Continued on the front page (51) Int.Cl. ⁷ Identification symbol FI Theme coat II (Reference) G09F 9/00 313 G02B 1/10 A H04N 5/72 Z (72) Inventor Tetsuya Takahashi 1-5 Taito, Taito-ku, Tokyo No. 1 Letterpress Printing Co., Ltd. (72) Inventor Haruo Uyama 1-5-1, Taito, Taito-ku, Tokyo Letterpress Printing Co., Ltd. F-term (reference) 2K009 AA02 AA05 CC02 CC09 CC24 CC42 DD02 EE03 EE05 4F100 AA12B AA20D AB11D AD04B AD05D AK01C AK25 AK42 AT00A BA03 BA04 BA07 BA10A BA10C CC00D EH66 GB41 JD14B JG01B JK01 JK12D JL06C JN01A JN06 JN18C JN30 5C058 DA01 DA04 DA10 5G435 AA00H03 A01H11

Claims (5)

[Claims] 1. An anti-reflection film comprising an optical functional layer in which a conductive layer and a low refractive index layer made of an organic resin are alternately laminated on a transparent plastic film substrate.

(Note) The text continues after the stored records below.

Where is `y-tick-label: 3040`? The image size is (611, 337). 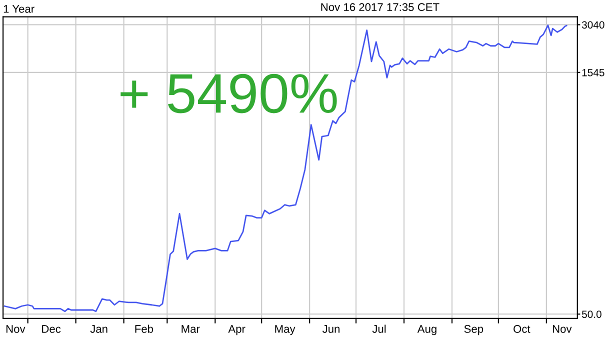 y-tick-label: 3040 is located at coordinates (593, 25). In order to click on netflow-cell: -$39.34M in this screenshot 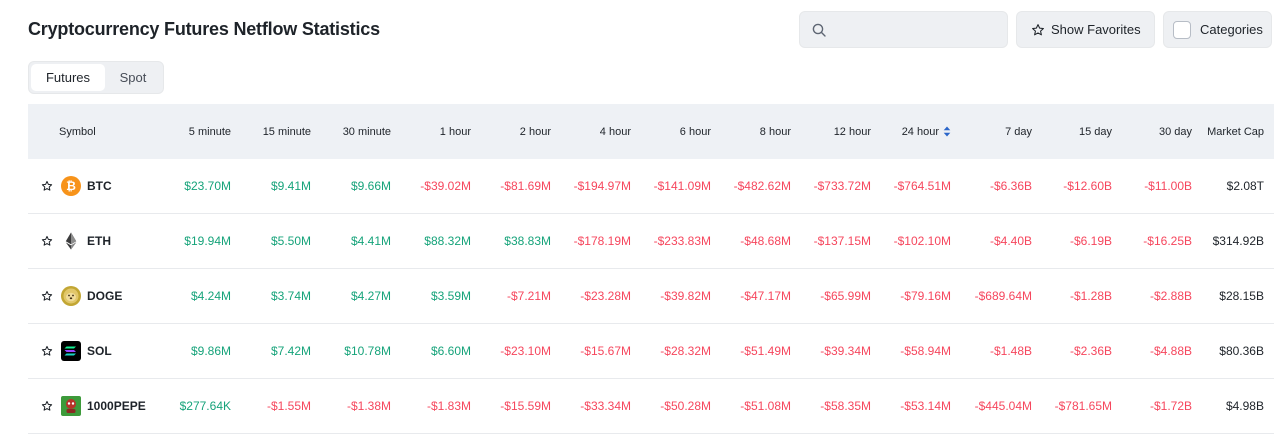, I will do `click(846, 351)`.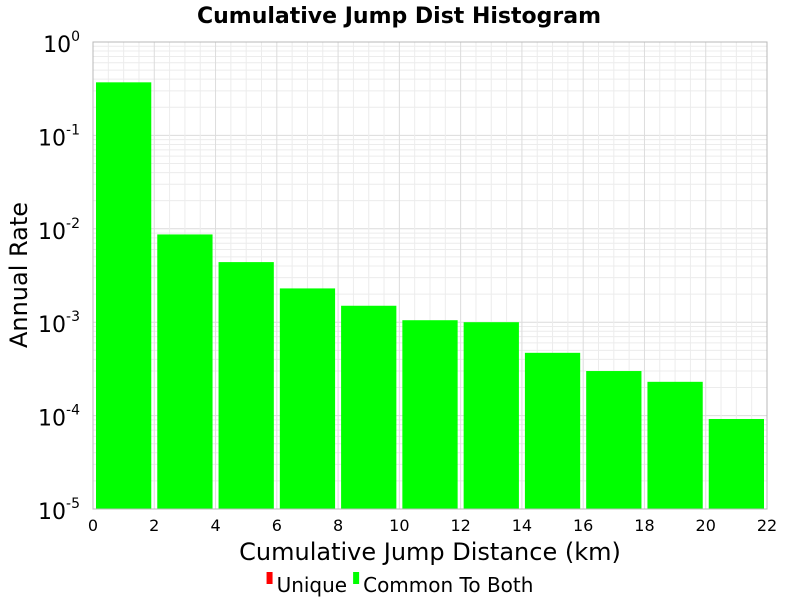  What do you see at coordinates (522, 526) in the screenshot?
I see `x-tick-label: 14` at bounding box center [522, 526]. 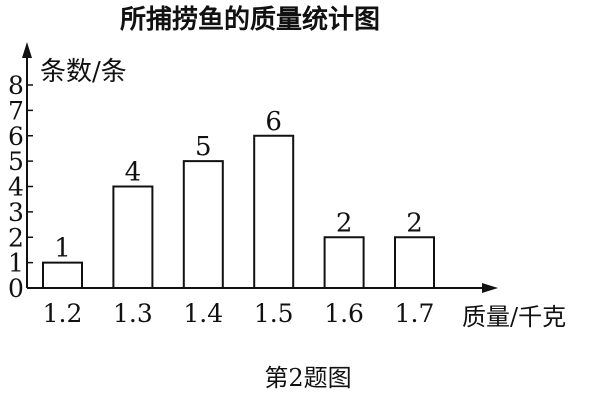 I want to click on data-label: 5, so click(x=204, y=147).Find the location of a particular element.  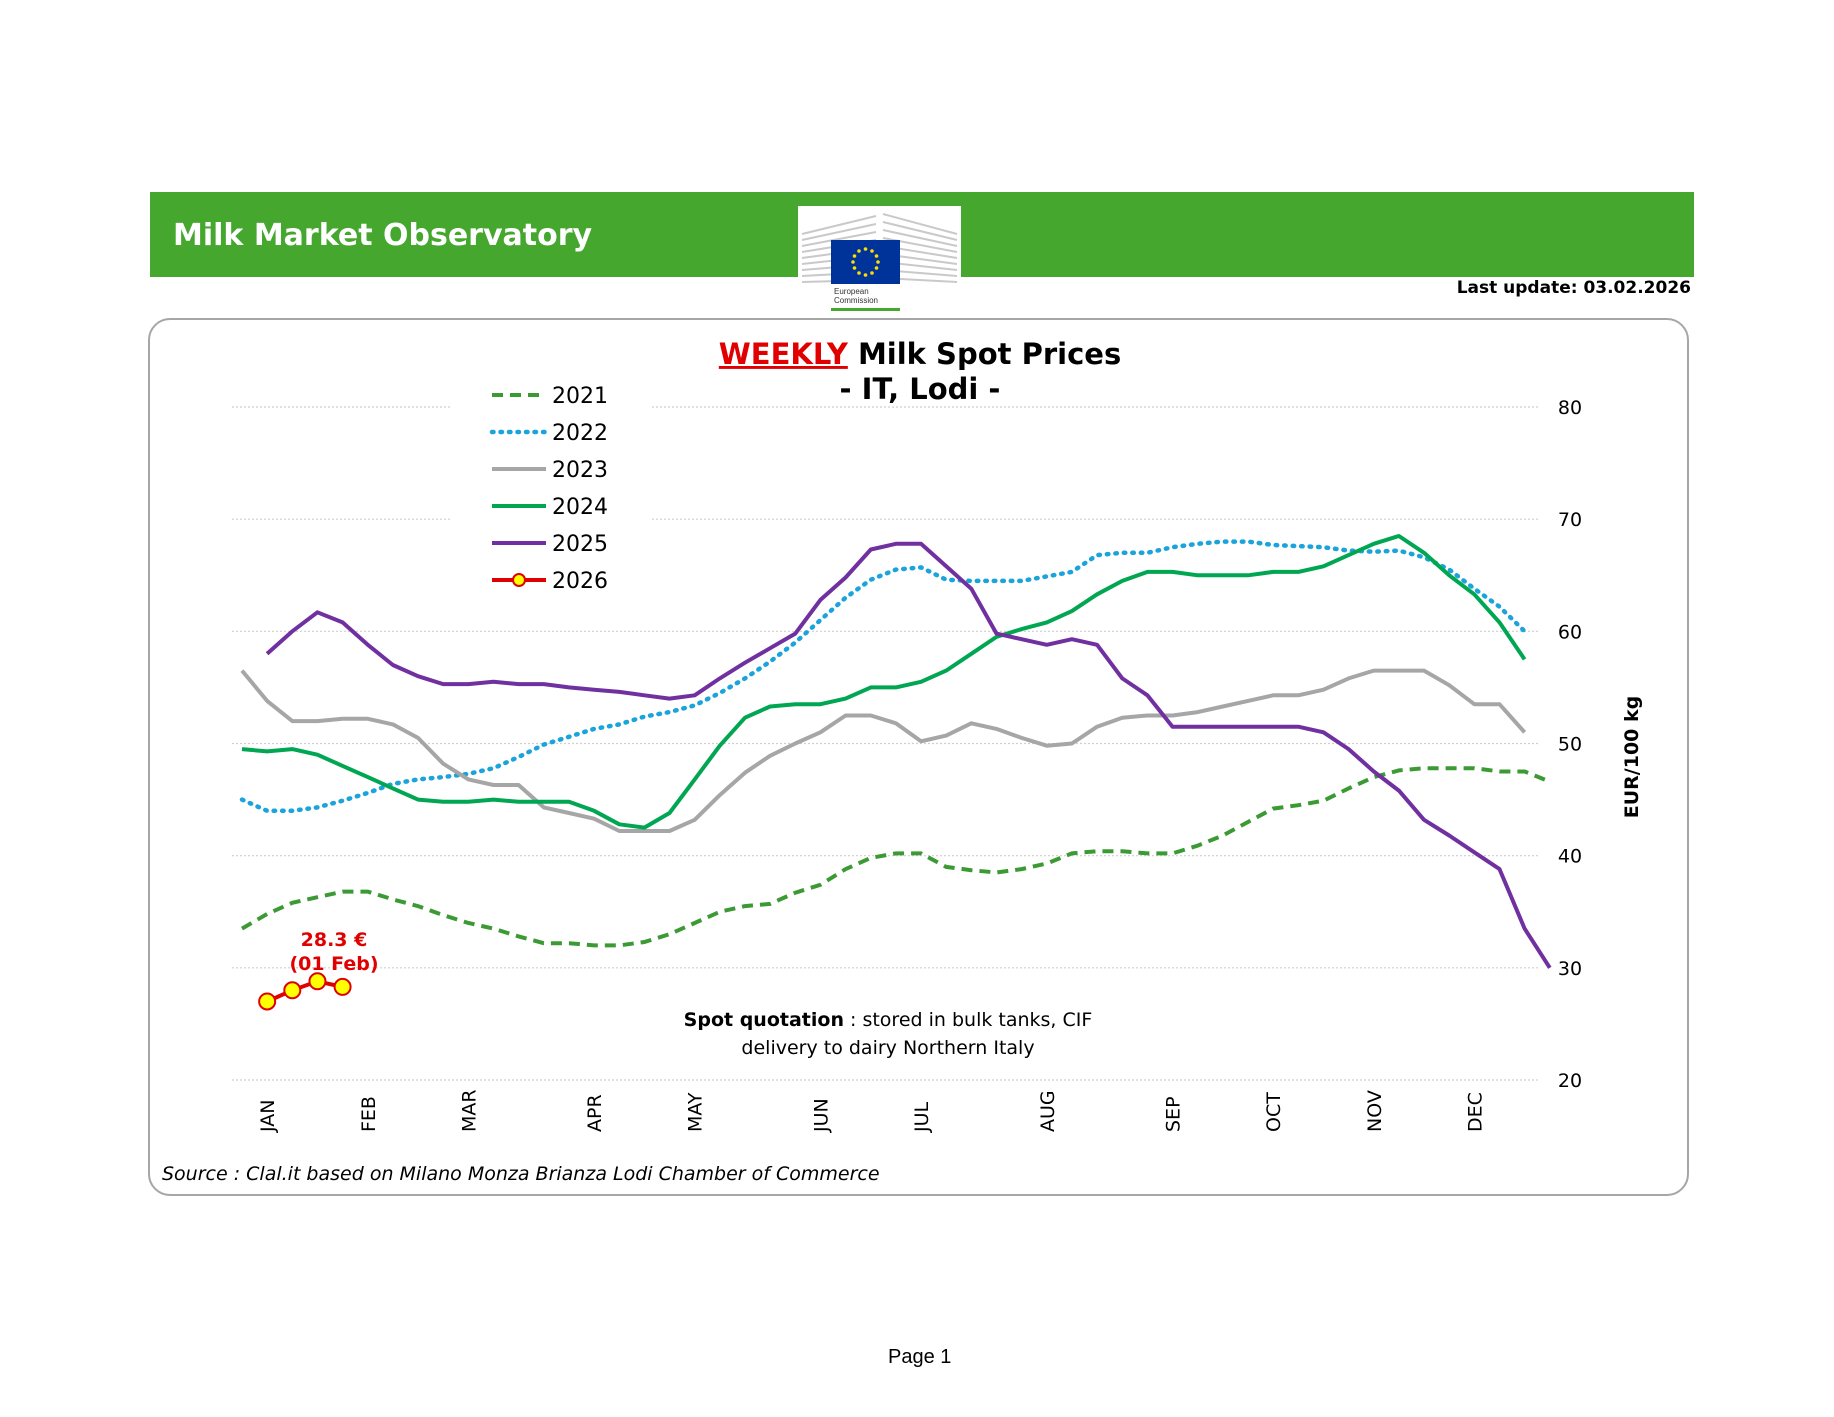

logo-text-2: Commission is located at coordinates (856, 300).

An antireflection film to which a resin or compound having antifouling properties is added. 2. An optical functional layer comprising a light absorbing conductive layer and a low refractive index layer made of an organic resin having a refractive index of 1.70 or less alternately laminated on a transparent plastic film substrate. The anti-reflection film according to claim 1, wherein: 3. The anti-reflection film according to claim 1, wherein a hard coat layer is provided between the transparent plastic film substrate and the optical functional layer. 4. An adhesion layer made of any one of silicon, silicon oxide, and silicon nitride, or a mixture of two or more thereof, is formed on a surface opposite to the low refractive index layer provided on the conductive layer. The anti-reflection film according to any one of claims 1 to 3, wherein 5. The anti-reflection film according to claim 2, wherein said light-absorbing conductive layer is made of titanium nitride.